Why Analyze Distribution of Damage Immunities? Game Balance Insight: Knowing which damage types are frequently immune can help identify common monster traits, potentially influencing player strategy (e.g., avoid relying on fire attacks if "fire immunity" is very common).
Model Training: When building a machine learning model, knowing the prevalence of damage immunities can guide feature selection (e.g., a highly common immunity like "poison" might carry less predictive power than rare ones).
Correlation Heatmap for Attributes Goal: Identify relationships between monster stats (e.g., strength, dexterity) and challenge rating to inform ML model features. How This Helps: Identifies which attributes (e.g., strength, hit points) correlate strongly with challenge rating. Features with strong correlations are likely to be important predictors in machine learning models.

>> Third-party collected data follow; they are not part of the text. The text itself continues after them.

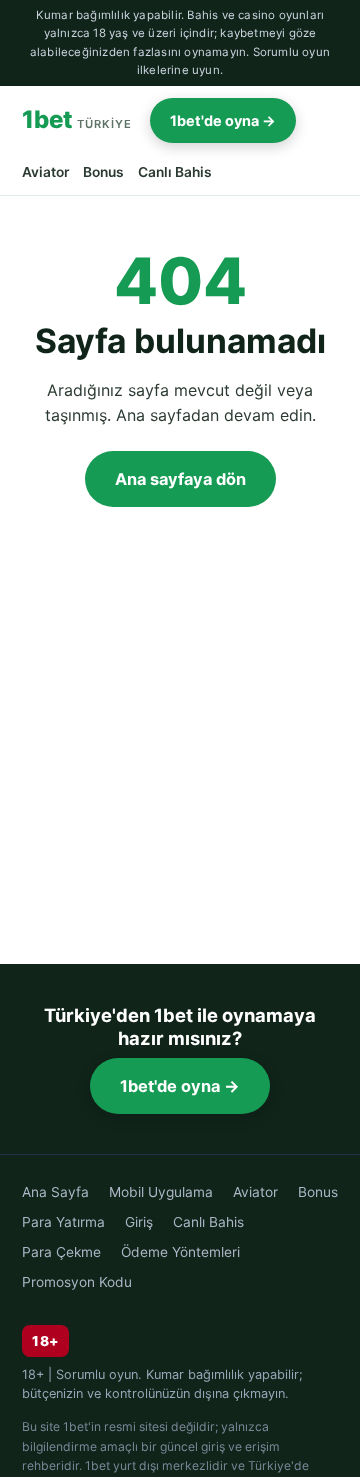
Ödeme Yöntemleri (180, 1252)
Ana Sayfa (55, 1192)
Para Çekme (61, 1252)
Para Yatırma (63, 1222)
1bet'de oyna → (223, 120)
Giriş (139, 1222)
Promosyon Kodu (77, 1282)
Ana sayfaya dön (180, 479)
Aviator (45, 172)
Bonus (103, 172)
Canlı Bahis (175, 172)
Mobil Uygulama (161, 1192)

The next step in predicting the data was to determine what type of machine learning model could be effectively used on the data we have. We tested many different model types; chief among them were Random Forest, Linear Regression, Ridge Regression, and Gradient Boosting Regressor.
All 4 created models were given their default parameters, trained on the full dataset, and were scored on Mean Absolute Error (MAE), Mean Squared Error (MSE), and R2. In the end, the best-working model of these choices was the Linear Regression model.
Further testing was done using GridSearchCV to determine the optimal parameters for each model, to get a better grasp on which model would work the best for the data.We attempted to perform hyperparameter tuning on the linear model, but it brought the R-squared value down.
While the models optimized with GridSearchCV made a strong showing in terms of accuracy, the initial test of the Linear Regression Model ultimately has the best performance stats of all models tested on our data, and should thus be the optimal model to use in our CR prediction software.
This site allows the user to input their own monster data for creation. The tool will predict the monster's challenge rating based on all of the features that are input! Please note that most monsters do end up with a higher than usual challenge rating, based on our predictive model
https://laureng97.github.io/Project-4--DND-Challenge-Ratings/
While the models optimized with GridSearchCV made a strong showing in terms of accuracy, the initial test of the Linear Regression Model ultimately has the best performance stats of all models tested on our data, and should thus be the optimal model to use in our CR prediction software.